Dengan catatan performa jeblok, ditambah rasa tak nyaman yang terus mengganggu, kembali ke Inter Milan  jadi opsi logis. Harapannya, performa bisa kembali meningkat. Kebetulan, Piala Dunia 2022 sudah di depan mata.
Pada akhirnya, kesepakatan transfer pinjaman memang bisa dicapai. Pemain berdarah Kongo itu pun bisa kembali ke Giuseppe Meazza, tempat yang pernah membuatnya kembali bersinar.

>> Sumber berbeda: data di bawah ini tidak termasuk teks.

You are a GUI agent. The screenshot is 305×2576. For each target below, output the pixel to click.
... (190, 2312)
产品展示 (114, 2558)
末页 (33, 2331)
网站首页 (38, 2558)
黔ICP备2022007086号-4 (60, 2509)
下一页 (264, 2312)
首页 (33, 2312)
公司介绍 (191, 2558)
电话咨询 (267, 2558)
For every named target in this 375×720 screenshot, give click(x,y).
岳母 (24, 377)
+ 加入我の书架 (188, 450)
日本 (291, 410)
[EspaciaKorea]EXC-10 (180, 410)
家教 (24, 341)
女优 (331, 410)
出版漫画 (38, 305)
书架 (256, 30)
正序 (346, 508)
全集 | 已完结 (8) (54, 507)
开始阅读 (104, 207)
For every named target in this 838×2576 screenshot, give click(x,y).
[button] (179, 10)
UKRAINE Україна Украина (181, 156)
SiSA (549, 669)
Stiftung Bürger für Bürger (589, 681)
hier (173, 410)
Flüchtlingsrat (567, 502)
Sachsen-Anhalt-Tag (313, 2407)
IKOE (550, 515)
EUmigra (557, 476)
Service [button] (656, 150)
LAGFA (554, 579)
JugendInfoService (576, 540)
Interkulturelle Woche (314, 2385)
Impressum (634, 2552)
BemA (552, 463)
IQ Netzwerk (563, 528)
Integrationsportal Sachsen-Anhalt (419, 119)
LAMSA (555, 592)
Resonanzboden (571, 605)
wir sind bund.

Masalahnya, kepulangan sang mantan ke Italia tak sepenuhnya disambut positif Interisti. Kelompok suporter Ultras Curva Nord bahkan masih menganggap kakak Jordan Lukaku ini sebagai pengkhianat, karena meninggalkan klub di saat sulit.
Apa boleh buat, posisi Lukaku kini jadi serba salah. Bertahan enggan, pulang tak disambut hangat.
Tapi, ini akan jadi satu kesempatan menarik buat Lukaku, karena bisa kembali berduet dengan Lautaro Martinez di lini depan Nerazzurri. Meski kini dilatih Simone Inzaghi, kemiripan sistem strateginya dengan Antonio Conte akan membantu, karena sistem inilah yang dulu membuatnya bersinar di Serie A.
Kalau dirinya kembali bersinar, rasanya Curva Nord dan Interisti pasti akan memaafkan, bahkan mungkin jadi pihak paling depan yang akan mendesak klub mempermanenkan. Manajemen klub juga pasti akan mengusahakan kepulangan permanen sang mantan.
Selebihnya, tinggal bagaimana kiprah kedua seorang Romelu Lukaku di Inter Milan berjalan. Kalau ternyata jadi melempem, mungkin inilah awal senja kala kiprah pemain yang pada awal kemunculannya sempat disebut sebagai "Didier Drogba Baru".